The MCP server: querying logs from Claude
We built an MCP server that exposes OpenSearch queries as tools. From inside a Claude conversation — via Claude Code or any MCP-compatible client — we can ask Claude to search production logs directly.
Us: "Show me the logs for the session where estimate creation failed yesterday around 3pm"
Claude: queries OpenSearch → "Session
a1b2c3d4...had an estimate creation failure at 3:12pm. Null pointer inLineItemCalculator.computeTotal()—taxRatewas null because the tax item lookup returned an empty array. The pro's account has no tax items configured."
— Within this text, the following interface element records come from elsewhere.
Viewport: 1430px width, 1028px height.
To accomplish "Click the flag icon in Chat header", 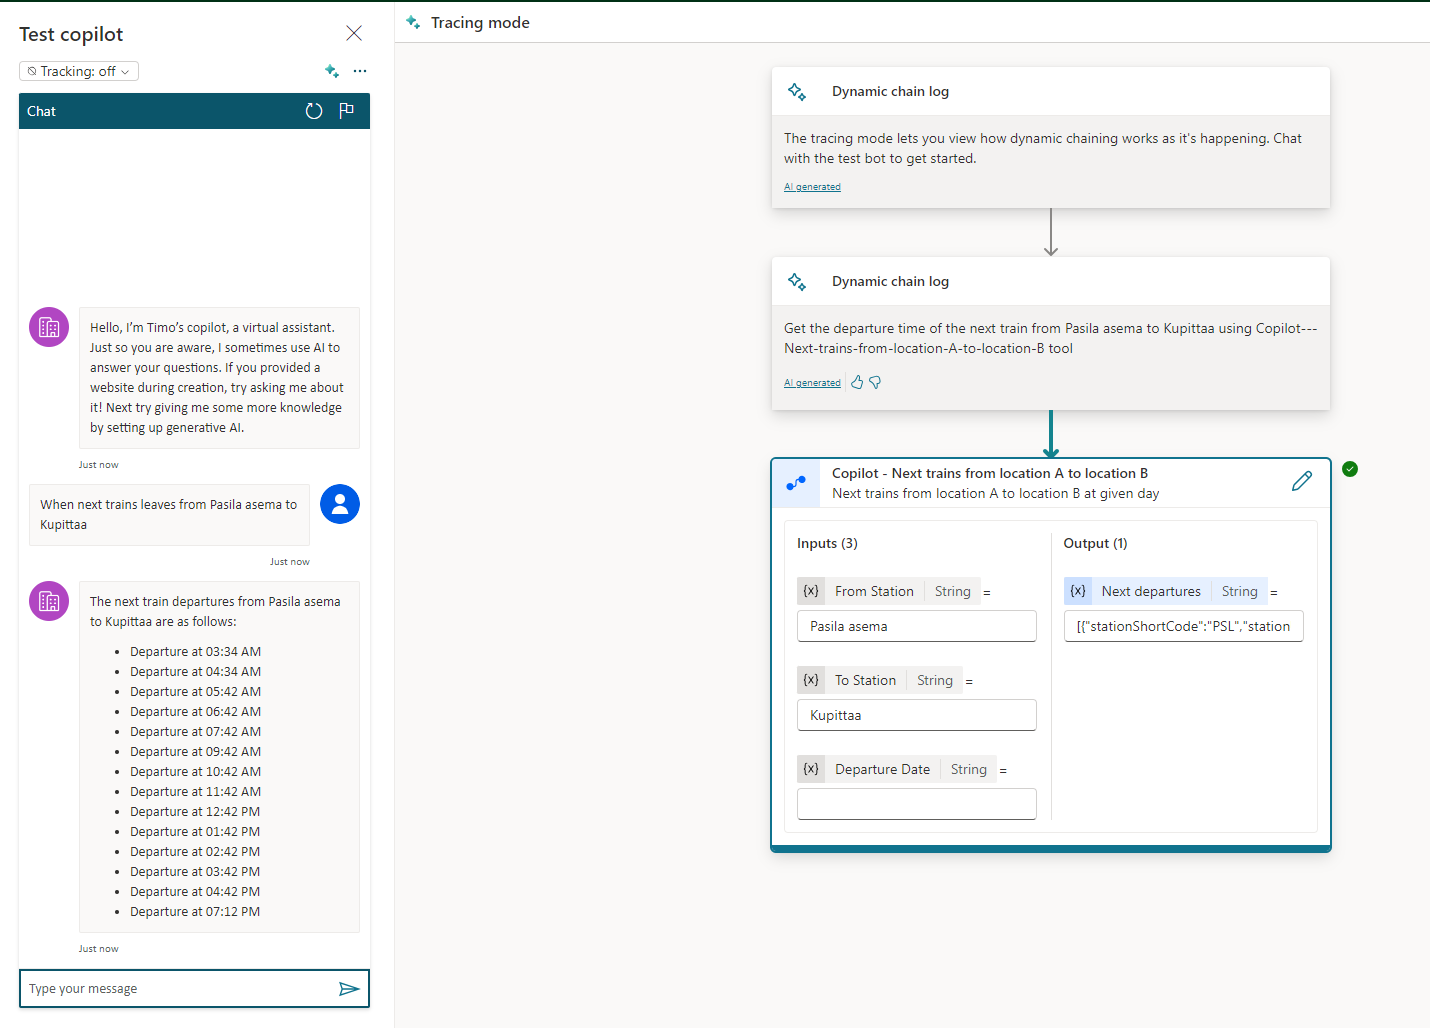I will [x=347, y=111].

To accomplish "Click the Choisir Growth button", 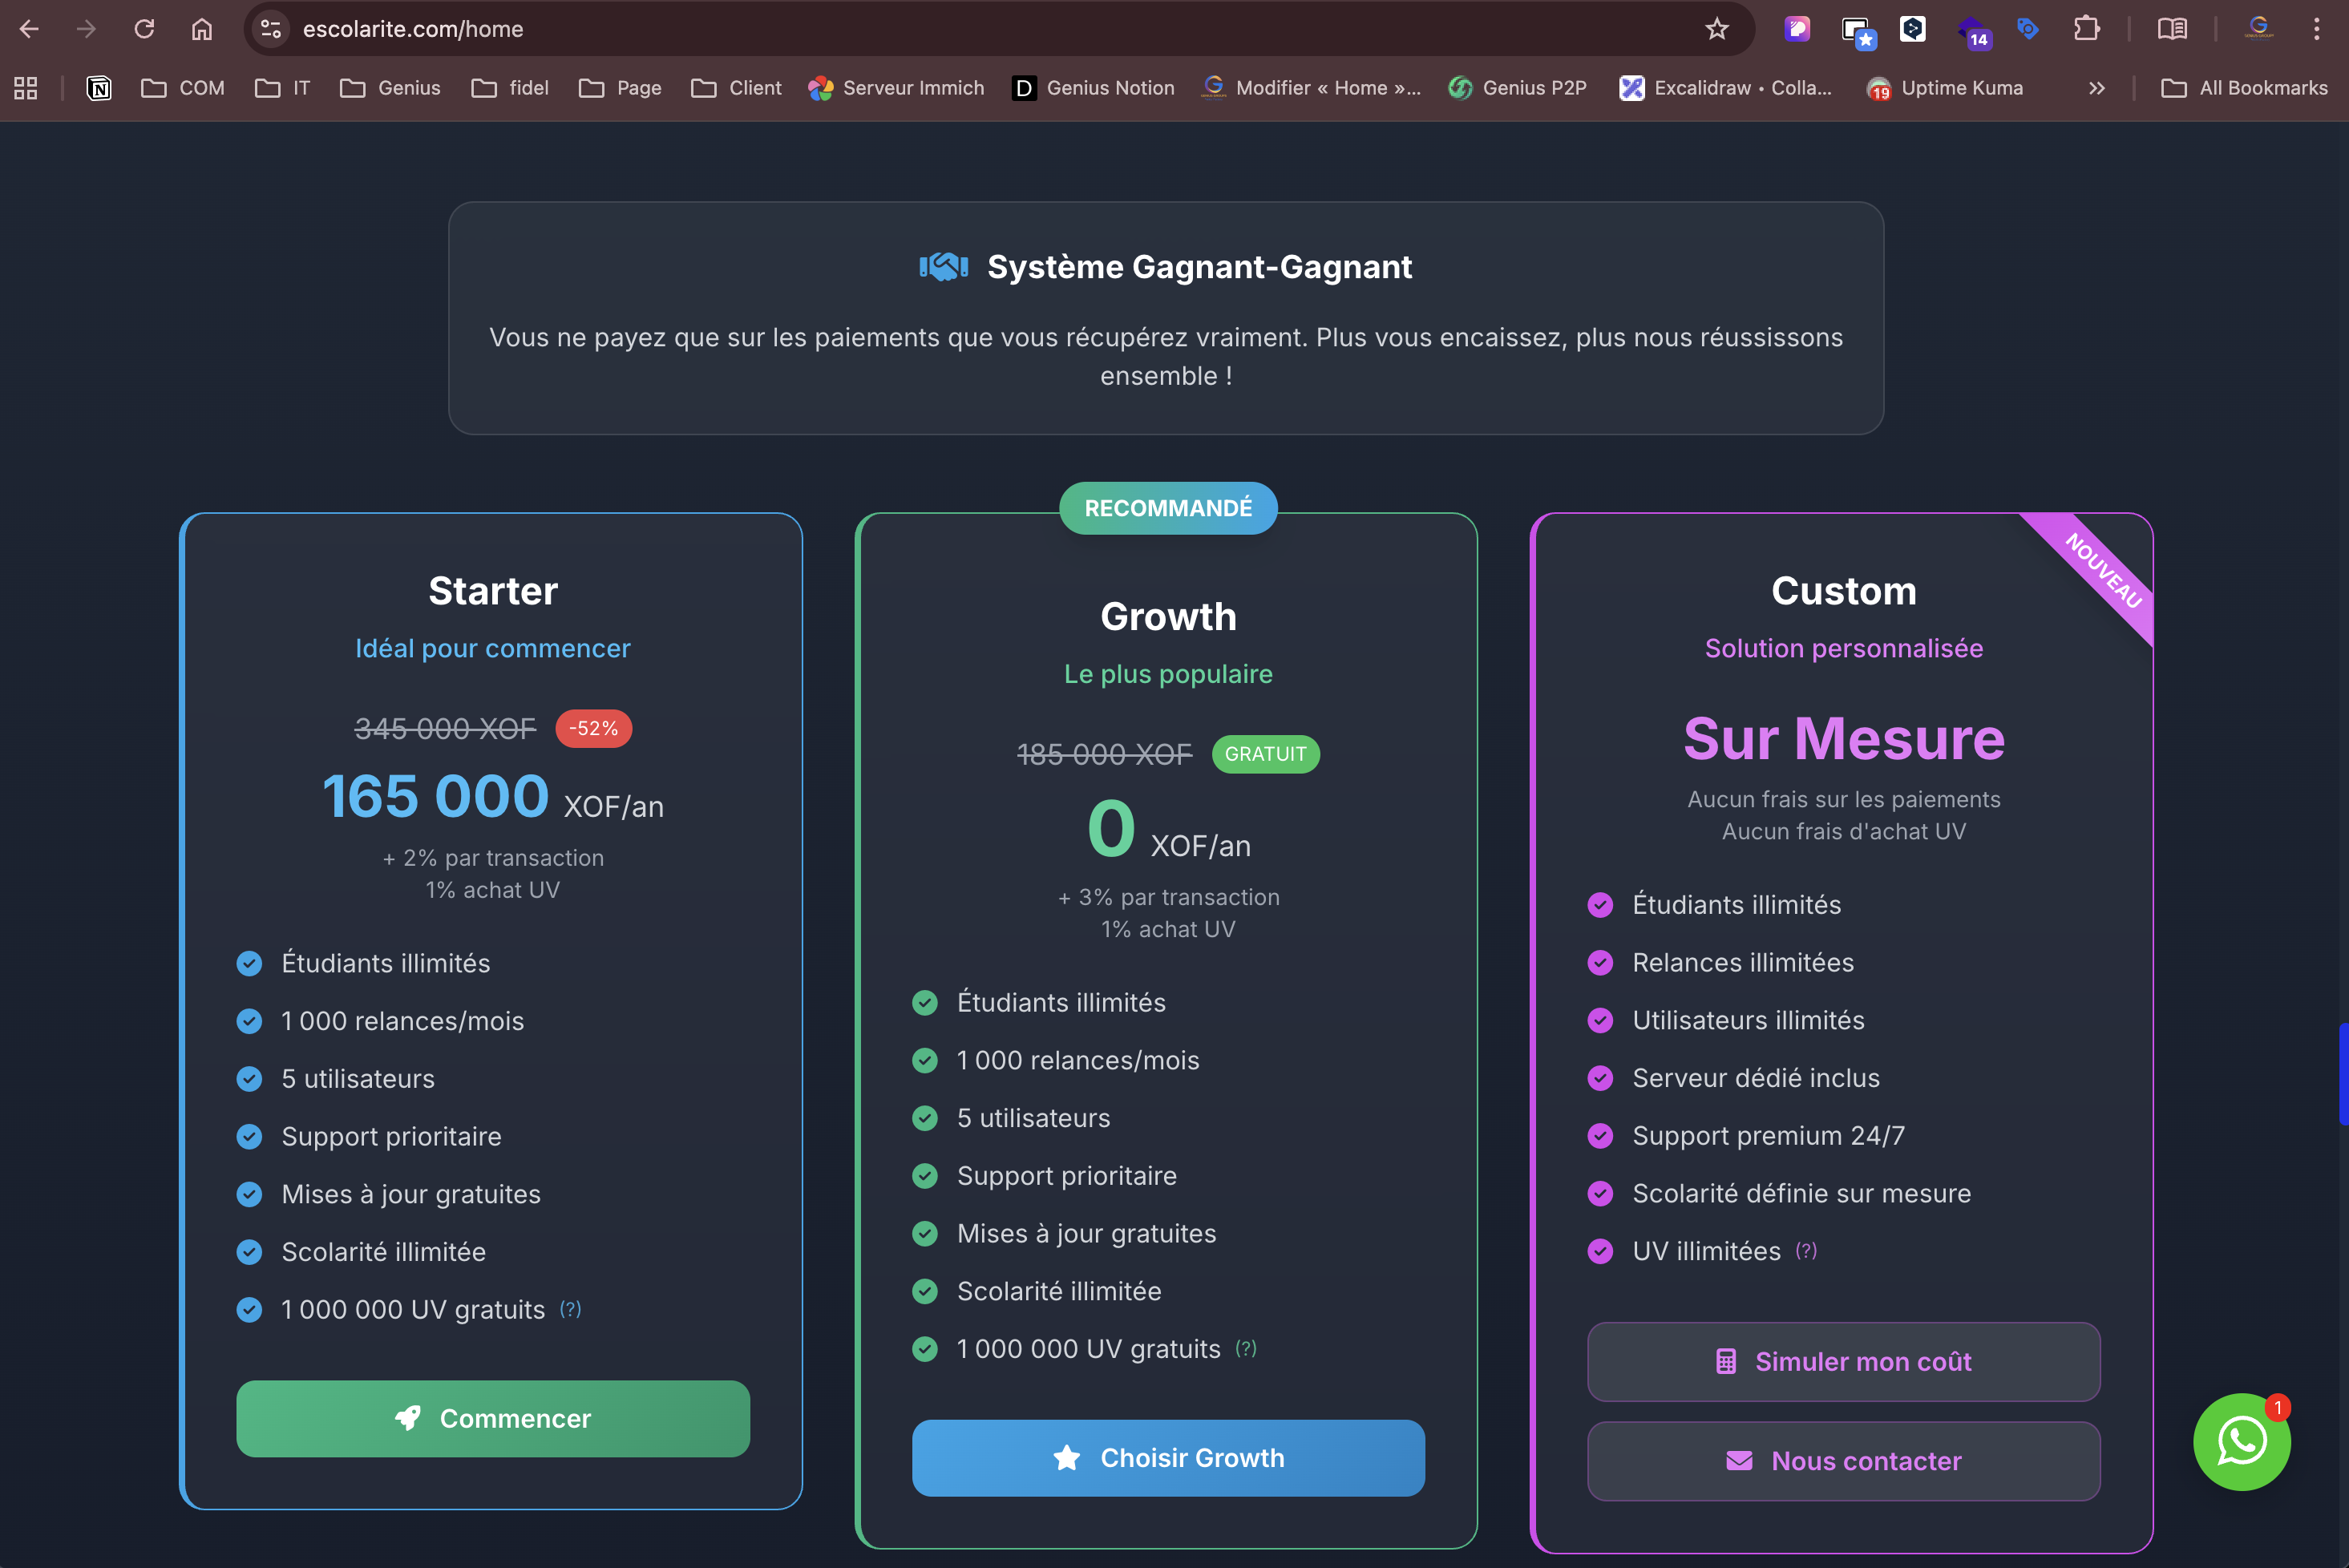I will pyautogui.click(x=1168, y=1458).
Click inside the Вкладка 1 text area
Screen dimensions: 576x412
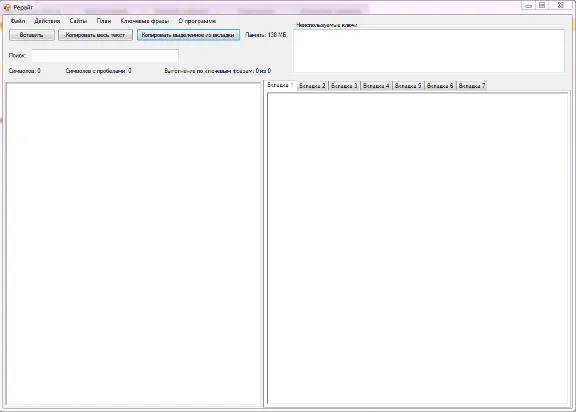(418, 249)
The MCP server exposes three tools:
- search_logs — full-text and structured queries with time range filtering
- get_session — all log entries for a session ID, ordered chronologically
- get_errors — recent
severeandwarningentries, optionally filtered by service
What makes this genuinely valuable is cross-context validation. Claude has access to both the codebase (via file reading) and runtime behavior (via the log MCP). It can correlate what the code says it should do with what it actually did — catching an entire class of bugs invisible when you look at only one or the other.
Before this, debugging meant: open OpenSearch, write a query, scan results, form a hypothesis, repeat. Now we describe the problem and Claude runs the loop with access to both logs and codebase simultaneously.
What we learned
Structured logging compounds. Every new feature gets correlated, searchable logging automatically. Zero additional work per service.
Session IDs are cheap to add and impossibly valuable later. An hour of implementation. Incalculable debugging value.
Direct-to-OpenSearch eliminates noise. No duplicate logs, no parsing inconsistencies. The logs in OpenSearch are exactly what we shipped.
The MCP server turned debugging into conversation. The compounding value is cross-context validation — code and runtime behavior in the same reasoning loop.
The full infrastructure — Dart StructuredLogger to OpenSearch MCP server — is maybe 2,000 lines across all three runtimes. One of the highest-leverage investments we have made in the platform.